When lockdown hit, I returned to my childhood bedroom, with its high ceilings and austere white walls, and dreamed of being somewhere different, anywhere other than where I presently was. I became repulsed by the technological constraints of online university courses. During spring classes, I became feverish, and ran outside to gulp fresh air after being cooped up in my room for an extended period of time. More than anything, I started daydreaming. I fashioned tall tales of escape and adventure. In my dreams, I was running through a wide prairie in a cream peasant dress and cowboy boots, or riding a horse through the Badlands of Montana on the run from the law—even feeding grain to a flock of birds in the mountains. Similarly to the message in the song “Cowboy Take Me Away,” by The Chicks, I was searching high and low for a divine intervention to whisk me away from the nightmare of a reality that had fallen upon the world.  
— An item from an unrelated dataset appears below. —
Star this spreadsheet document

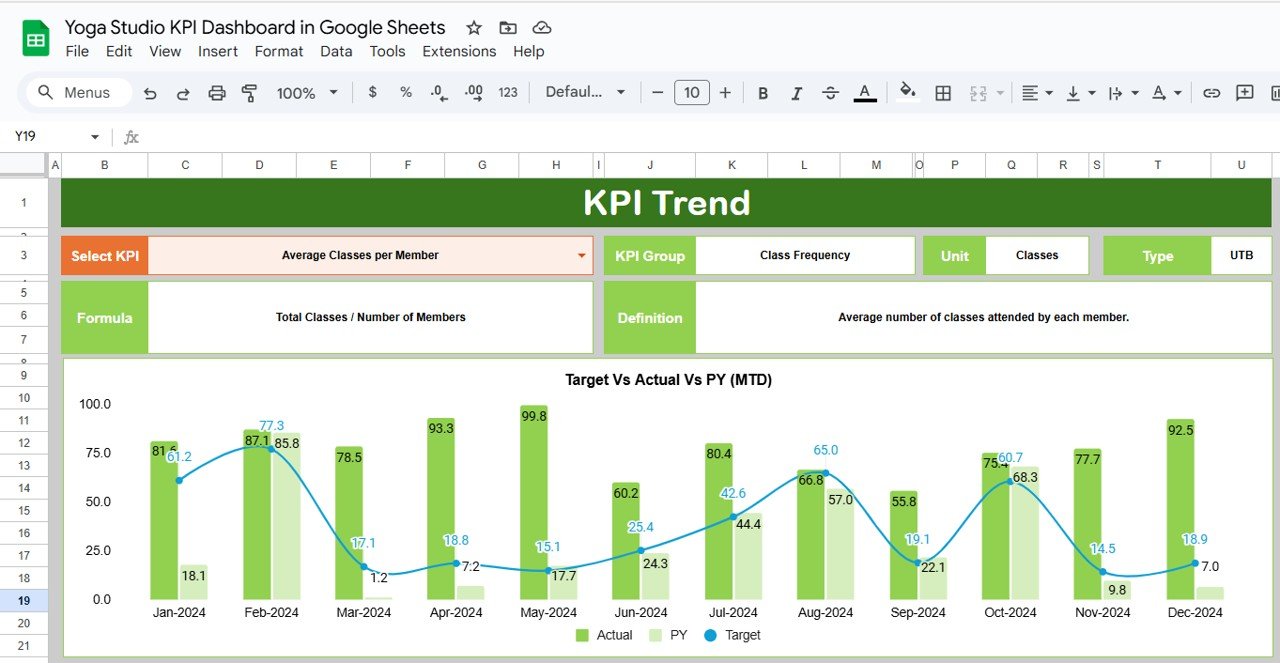pyautogui.click(x=474, y=28)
Photo Credit: Dixie Chicks

I found what I was yearning for in the stories woven by the words of American folk singers. Country music originated as the music that united working-class people. Americans from the South, particularly in the Appalachian mountains, selected European folk songs and English ballads, and decorated them with additions of fiddle, mandolin, and banjo instrumentations. Harmonies were simple, and ornamental musical arrangements were used sparingly. After a hard day of manual, blue-collar work, Appalachian people would return home, sit on their porch, and play country music. The songs they played were ones known by heart, for they had grown up with them, and felt the words and melodies in their very souls. These were songs that had been passed down from generation to generation. Country music was something that brought Appalachian families together amidst the hardships of the difficult climate they endured, and the unforgiving occupations they had.
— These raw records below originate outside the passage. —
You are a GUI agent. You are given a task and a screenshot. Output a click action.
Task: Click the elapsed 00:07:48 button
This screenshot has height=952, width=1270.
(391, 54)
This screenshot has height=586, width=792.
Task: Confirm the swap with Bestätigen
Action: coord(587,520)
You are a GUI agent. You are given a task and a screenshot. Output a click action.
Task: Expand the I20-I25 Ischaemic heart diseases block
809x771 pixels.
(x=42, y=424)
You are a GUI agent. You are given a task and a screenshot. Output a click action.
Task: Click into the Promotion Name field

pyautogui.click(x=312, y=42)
The story of country music catalyzed in the mid-1920s, with the ever-influential Carter Family. The Carter Family consisted of Sara and Maybelle Carter, and Jimmie Rodgers. Sara Carter married A.P., and he became the head of the Carter household. A.P. would travel around Virginia and Tennessee and collect hundreds of British/Appalachian folk songs that had been passed on for generations. The Carter Family became nationally famous when they appeared on a radio show along the Texas-Mexican border that reached hundreds of American cities and thousands of homes. One of those homes would be that of Johnny Cash.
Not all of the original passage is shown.